[Records drawn from a dataset]
──────────

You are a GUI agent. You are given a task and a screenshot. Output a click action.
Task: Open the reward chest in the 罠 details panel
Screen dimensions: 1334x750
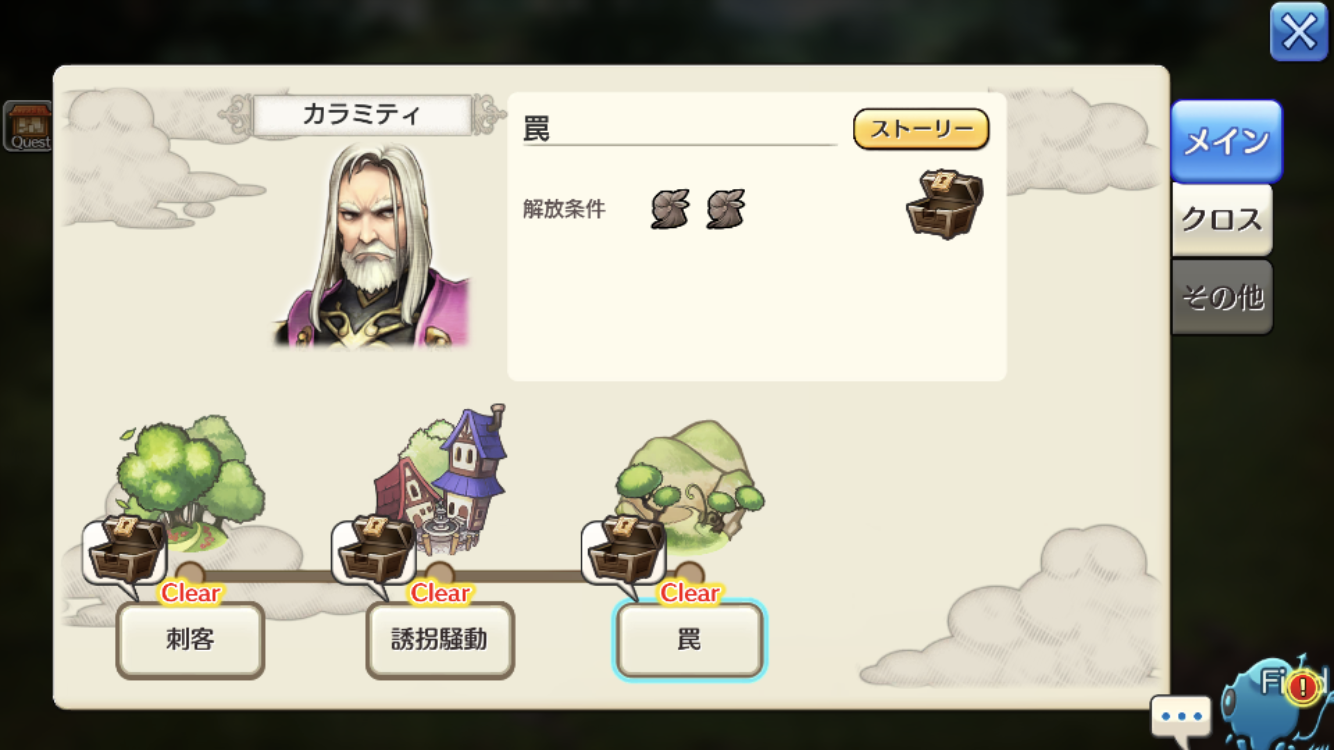[x=944, y=204]

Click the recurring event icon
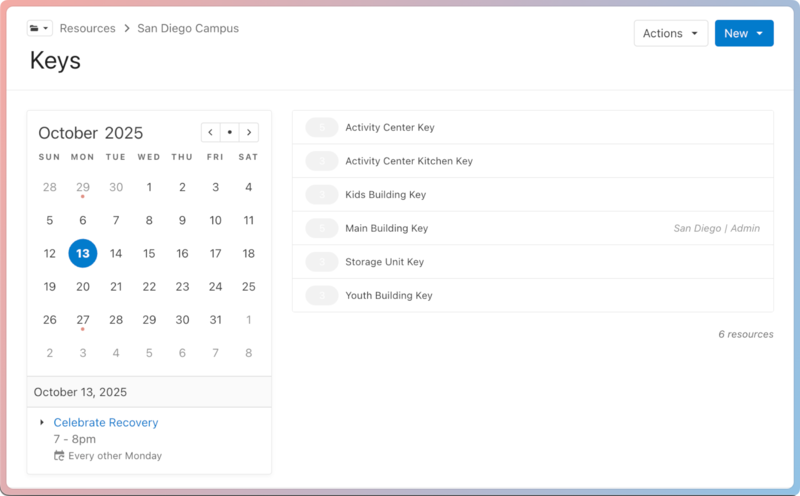[x=59, y=456]
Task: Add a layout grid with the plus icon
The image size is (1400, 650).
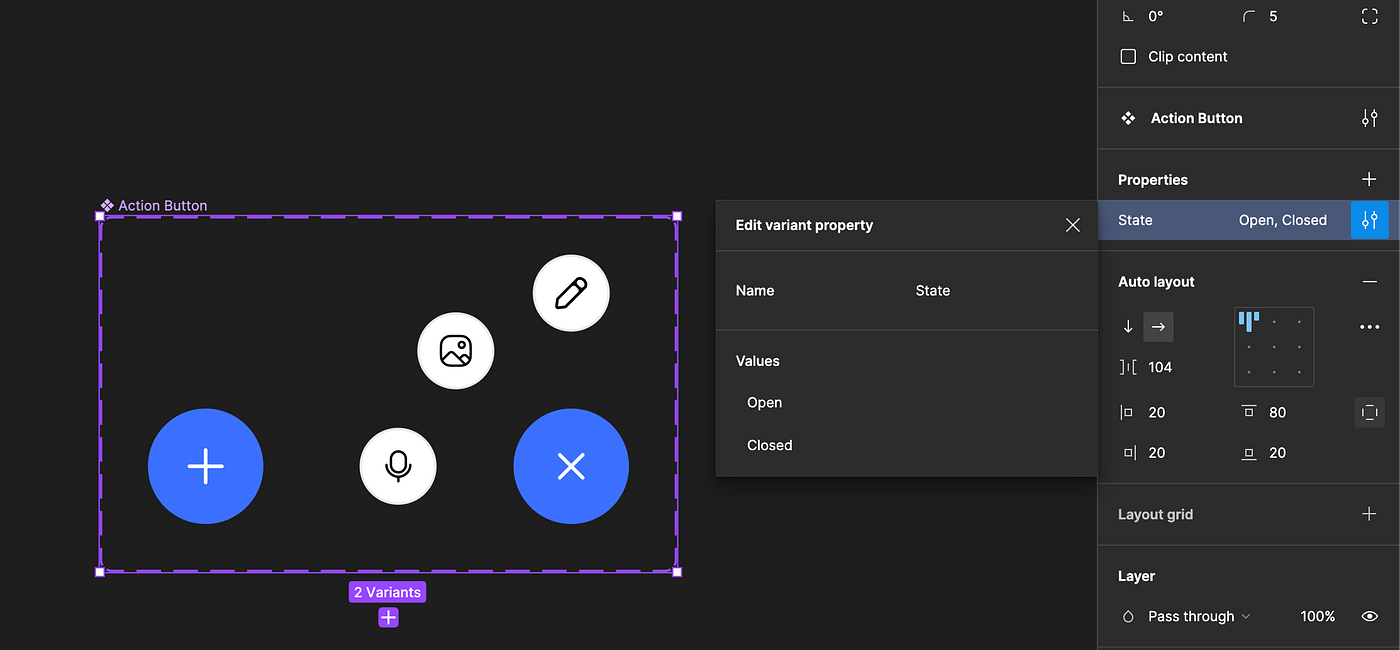Action: (1369, 513)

──────────

In the entries above, find the line containing "Task: Open the". Transcribe it and every later line to the end, exactly, and leave out the pictures.

• [Result of this task]:
Task: Open the reward chest in the 罠 details panel
Screen dimensions: 1334x750
[x=944, y=204]

Click the recurring event icon
[x=59, y=456]
Task: Add a layout grid with the plus icon
The image size is (1400, 650).
Action: (1369, 513)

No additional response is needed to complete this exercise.